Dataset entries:

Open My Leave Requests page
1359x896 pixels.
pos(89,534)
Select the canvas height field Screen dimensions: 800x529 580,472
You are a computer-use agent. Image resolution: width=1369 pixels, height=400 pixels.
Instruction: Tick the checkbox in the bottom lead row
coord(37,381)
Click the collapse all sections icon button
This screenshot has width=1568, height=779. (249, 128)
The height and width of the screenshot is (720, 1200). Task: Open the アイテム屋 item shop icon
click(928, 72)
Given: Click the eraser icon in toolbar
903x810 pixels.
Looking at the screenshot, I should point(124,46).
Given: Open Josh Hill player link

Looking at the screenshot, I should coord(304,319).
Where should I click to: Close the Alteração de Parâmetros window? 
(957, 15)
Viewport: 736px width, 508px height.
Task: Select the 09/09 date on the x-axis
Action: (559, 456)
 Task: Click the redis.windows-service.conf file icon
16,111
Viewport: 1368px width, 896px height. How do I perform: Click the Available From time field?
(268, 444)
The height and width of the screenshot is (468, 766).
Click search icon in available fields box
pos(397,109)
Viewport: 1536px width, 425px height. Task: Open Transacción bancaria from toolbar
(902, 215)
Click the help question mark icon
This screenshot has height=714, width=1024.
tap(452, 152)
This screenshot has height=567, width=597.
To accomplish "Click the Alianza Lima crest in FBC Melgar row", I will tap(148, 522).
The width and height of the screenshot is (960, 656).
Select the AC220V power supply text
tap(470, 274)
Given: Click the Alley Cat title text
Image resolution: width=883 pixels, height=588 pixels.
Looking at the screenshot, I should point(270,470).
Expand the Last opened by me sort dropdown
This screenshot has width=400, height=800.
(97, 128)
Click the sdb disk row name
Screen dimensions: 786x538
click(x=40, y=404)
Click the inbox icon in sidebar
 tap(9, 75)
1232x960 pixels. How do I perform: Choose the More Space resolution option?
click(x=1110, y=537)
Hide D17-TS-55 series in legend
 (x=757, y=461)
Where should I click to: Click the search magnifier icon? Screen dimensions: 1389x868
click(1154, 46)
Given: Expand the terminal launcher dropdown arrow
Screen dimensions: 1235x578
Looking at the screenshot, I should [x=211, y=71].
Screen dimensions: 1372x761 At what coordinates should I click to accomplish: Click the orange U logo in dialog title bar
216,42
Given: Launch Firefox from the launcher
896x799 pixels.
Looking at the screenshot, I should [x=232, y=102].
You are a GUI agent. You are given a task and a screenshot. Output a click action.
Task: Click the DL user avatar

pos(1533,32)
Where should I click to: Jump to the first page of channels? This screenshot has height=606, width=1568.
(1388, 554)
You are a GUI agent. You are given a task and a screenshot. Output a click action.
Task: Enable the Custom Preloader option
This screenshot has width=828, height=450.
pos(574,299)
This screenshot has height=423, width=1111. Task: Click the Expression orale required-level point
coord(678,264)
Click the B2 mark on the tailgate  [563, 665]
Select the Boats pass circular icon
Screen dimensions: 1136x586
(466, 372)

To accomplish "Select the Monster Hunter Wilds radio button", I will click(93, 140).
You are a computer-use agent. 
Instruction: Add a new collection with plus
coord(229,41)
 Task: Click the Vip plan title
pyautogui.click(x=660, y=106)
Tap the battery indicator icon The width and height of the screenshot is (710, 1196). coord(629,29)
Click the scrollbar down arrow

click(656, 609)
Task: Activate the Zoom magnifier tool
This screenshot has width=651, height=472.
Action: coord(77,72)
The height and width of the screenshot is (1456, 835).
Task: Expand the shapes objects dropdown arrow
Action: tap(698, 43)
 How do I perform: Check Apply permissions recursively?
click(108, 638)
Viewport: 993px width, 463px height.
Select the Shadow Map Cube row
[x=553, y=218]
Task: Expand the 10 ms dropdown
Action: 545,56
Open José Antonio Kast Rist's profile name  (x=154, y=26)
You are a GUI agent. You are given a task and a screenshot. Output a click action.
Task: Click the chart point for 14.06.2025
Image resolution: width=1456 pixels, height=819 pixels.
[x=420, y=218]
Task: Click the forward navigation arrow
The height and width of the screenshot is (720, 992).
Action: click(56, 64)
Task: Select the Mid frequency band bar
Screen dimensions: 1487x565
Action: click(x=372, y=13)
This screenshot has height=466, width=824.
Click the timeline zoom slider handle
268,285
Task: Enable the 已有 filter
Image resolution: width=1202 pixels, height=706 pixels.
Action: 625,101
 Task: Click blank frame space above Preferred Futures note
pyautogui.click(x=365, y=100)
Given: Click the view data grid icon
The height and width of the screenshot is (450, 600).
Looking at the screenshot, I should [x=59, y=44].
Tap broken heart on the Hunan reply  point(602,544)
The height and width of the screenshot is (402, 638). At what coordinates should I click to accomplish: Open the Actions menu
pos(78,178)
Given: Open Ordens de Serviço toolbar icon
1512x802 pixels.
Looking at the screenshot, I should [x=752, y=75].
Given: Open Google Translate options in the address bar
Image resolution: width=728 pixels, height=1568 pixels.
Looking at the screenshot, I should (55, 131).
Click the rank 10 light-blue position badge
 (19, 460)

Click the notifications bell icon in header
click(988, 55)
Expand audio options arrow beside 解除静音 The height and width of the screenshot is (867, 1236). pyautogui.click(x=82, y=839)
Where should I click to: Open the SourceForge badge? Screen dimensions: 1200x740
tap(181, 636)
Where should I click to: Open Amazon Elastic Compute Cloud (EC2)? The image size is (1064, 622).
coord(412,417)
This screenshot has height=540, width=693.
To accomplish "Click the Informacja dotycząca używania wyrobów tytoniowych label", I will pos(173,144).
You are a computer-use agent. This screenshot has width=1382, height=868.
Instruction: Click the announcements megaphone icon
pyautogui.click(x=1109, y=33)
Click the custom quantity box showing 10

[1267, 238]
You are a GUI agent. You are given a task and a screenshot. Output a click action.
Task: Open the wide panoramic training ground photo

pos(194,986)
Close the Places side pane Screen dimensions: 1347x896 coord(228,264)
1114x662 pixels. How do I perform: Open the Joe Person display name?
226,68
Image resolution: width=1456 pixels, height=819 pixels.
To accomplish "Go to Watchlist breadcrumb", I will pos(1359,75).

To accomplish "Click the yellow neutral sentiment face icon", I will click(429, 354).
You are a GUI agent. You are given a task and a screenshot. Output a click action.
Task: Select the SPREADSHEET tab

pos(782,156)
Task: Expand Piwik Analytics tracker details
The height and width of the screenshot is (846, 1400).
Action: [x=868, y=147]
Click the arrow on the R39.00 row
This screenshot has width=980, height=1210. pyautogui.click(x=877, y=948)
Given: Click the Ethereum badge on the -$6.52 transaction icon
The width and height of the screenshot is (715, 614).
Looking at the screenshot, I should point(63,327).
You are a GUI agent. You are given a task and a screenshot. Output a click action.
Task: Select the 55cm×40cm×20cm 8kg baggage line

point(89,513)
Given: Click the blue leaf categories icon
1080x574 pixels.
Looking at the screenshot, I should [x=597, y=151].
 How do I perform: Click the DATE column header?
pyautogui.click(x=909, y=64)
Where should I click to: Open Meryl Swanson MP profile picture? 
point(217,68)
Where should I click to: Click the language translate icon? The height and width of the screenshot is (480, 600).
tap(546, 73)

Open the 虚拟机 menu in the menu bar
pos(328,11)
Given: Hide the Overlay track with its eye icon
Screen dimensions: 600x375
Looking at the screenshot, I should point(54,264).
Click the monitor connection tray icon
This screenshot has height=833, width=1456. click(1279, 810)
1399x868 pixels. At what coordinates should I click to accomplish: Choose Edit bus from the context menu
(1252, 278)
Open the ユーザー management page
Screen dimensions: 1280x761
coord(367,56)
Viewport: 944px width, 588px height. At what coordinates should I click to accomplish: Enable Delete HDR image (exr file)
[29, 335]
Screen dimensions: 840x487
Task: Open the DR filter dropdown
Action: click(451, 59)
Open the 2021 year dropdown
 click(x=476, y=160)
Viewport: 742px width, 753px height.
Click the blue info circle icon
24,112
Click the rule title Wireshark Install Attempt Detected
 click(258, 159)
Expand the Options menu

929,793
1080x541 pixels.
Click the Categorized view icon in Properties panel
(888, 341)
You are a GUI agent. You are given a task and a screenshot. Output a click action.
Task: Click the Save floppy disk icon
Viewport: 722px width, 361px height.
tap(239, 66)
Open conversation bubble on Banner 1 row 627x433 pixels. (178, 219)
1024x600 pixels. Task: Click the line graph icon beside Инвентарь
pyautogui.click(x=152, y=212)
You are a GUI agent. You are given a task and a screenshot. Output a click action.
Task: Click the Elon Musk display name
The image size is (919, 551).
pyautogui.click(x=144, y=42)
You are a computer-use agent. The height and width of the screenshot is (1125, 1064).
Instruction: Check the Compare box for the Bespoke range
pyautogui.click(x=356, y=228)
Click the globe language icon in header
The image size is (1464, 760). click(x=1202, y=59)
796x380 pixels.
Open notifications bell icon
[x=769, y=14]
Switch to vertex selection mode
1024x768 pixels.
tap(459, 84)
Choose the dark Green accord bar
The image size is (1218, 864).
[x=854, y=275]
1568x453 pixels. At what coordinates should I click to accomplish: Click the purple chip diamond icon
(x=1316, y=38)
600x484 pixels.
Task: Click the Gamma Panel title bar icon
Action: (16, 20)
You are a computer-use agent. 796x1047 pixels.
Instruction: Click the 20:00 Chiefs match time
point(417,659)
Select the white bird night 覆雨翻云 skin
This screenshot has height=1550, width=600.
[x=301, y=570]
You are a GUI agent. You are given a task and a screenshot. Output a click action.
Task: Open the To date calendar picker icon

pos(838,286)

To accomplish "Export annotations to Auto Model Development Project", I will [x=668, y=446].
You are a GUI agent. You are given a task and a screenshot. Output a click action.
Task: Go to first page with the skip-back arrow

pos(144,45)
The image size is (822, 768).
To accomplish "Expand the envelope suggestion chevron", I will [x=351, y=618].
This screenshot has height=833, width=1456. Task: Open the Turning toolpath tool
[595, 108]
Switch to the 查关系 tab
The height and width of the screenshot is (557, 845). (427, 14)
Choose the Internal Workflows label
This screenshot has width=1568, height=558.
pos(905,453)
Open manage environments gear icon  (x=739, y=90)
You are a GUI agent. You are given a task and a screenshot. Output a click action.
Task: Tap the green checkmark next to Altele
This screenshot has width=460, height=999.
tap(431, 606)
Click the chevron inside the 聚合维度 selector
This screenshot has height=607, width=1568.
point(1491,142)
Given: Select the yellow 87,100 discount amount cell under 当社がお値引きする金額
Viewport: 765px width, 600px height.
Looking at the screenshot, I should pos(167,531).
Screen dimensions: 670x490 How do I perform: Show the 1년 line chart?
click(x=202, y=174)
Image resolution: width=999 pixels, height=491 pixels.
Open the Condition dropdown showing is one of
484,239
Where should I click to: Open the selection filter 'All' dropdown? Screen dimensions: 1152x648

> PROBLEM:
Nothing but the lines from the one with "This screenshot has height=833, width=1456. Task: Open" through the final line of the data belongs in the answer, and they must match exactly.

> REPLY:
This screenshot has height=833, width=1456. Task: Open the Turning toolpath tool
[595, 108]
Switch to the 查关系 tab
The height and width of the screenshot is (557, 845). (427, 14)
Choose the Internal Workflows label
This screenshot has width=1568, height=558.
pos(905,453)
Open manage environments gear icon  (x=739, y=90)
You are a GUI agent. You are given a task and a screenshot. Output a click action.
Task: Tap the green checkmark next to Altele
This screenshot has width=460, height=999.
tap(431, 606)
Click the chevron inside the 聚合维度 selector
This screenshot has height=607, width=1568.
point(1491,142)
Given: Select the yellow 87,100 discount amount cell under 当社がお値引きする金額
Viewport: 765px width, 600px height.
Looking at the screenshot, I should pos(167,531).
Screen dimensions: 670x490 How do I perform: Show the 1년 line chart?
click(x=202, y=174)
Image resolution: width=999 pixels, height=491 pixels.
Open the Condition dropdown showing is one of
484,239
Where should I click to: Open the selection filter 'All' dropdown? Screen dimensions: 1152x648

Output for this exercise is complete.